While Pixinguinha’s name and many of his compositions may be ubiquitous in the history of Brazilian music, the same can’t be said for recordings that actually feature him. A great deal of his seminal recorded output was on 78 rpm and can be found on a smattering of CD collections, some of them rather rare. He made quite a few LP records in the 1950s, which are also damn hard to come by. This album, made after a period of semi-retirement and only two years before his death, is therefore a nice treat. It’s gorgeous stuff, with some odd production choices. The inclusion of organ and electric bass and bongos to make the album sound more contemporary to 1971 struck me as odd at first but that may be because I am used to hearing “purist” choro as its played these days, which is a throwback to its early 20th-century origins. There is a new composition that Pixinguinha wrote with Vinicius and all I can say about it is… too much Vinicius. “Choro funebre” probably should have died in the outtake bin and had something else take its place on this album, except that it features Paulo Mauro on sax, which earns its keep. And then there is the truly bizarre “Samba de Urubu”, which features fuzzed-out guitar and a funky thumb-piano break. As weird as that might seem for a choro record, I have to hand it to the mixing engineers — they manage to make it work, in part because the overdriven fuzzy guitars sit nestled in the mix alongside everything else rather than taking over the song, and they make judicious use of the idea rather than over-doing it. I’m not sure if there a sub-genre of ‘experimental’ or psychedelic choro but if so this tune must be a “standard” in it. A definite high point is an eight-minute version of “Carinhoso.” Along with ‘Garota de Ipanema’ (Girl From Ipanema), this has to be one of the most recorded songs of any Brazilian composer since Orlando Silva first recorded it in 1937 — so much so that (quite like Garota de Ipanema) I usually cringe when I hear the first few instantly-recognizable notes being played…. So seeing that it was stretched out to EIGHT MINUTES for this record initially made me groan with dread. But the song belongs in the hands of its maker, and the arrangement is fresh, adventurous, and impeccably recorded.

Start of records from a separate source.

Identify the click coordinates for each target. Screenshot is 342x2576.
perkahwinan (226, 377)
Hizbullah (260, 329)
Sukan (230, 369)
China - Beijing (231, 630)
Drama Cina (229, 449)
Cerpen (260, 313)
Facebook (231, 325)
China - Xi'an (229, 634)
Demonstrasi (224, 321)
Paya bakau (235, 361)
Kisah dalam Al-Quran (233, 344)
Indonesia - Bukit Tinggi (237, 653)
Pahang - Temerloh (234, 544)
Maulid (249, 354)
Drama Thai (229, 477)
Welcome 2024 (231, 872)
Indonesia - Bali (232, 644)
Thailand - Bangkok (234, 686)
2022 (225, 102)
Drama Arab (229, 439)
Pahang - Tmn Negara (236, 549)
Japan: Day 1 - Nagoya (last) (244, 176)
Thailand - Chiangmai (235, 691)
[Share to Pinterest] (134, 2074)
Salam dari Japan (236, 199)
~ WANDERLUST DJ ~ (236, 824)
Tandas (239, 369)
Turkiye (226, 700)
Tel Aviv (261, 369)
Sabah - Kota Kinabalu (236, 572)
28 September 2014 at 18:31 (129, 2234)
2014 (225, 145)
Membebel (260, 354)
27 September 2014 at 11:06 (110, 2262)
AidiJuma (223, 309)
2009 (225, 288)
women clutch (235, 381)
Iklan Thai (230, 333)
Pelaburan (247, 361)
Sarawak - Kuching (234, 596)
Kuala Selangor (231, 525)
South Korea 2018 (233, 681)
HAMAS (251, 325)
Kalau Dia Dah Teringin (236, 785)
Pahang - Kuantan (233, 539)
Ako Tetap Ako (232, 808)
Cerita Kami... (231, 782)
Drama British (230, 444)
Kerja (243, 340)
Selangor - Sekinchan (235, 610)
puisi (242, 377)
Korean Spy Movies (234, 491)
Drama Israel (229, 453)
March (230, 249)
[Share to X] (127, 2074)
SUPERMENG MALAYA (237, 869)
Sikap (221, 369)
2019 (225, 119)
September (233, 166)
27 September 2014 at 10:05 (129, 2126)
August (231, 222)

The original and extensive liner notes by Hermínio Bello de Carvalho are thankfully reproduced in their entirety in the booklet, and give a track by track description. Unfortunately for the non-Portuguese speaking (and even for lusophiles), the musician credits are couched within these notes rather than listed separately, making kind of hard to list everyone who played on this record. Please pardon me that I am not taking the hour or so it would probably take me to piece it together and type it out… Mastering is a bit loud or ‘hot’ but not overly compressed and much better than a lot of the other reissues in this series (Odeon 100 Anos).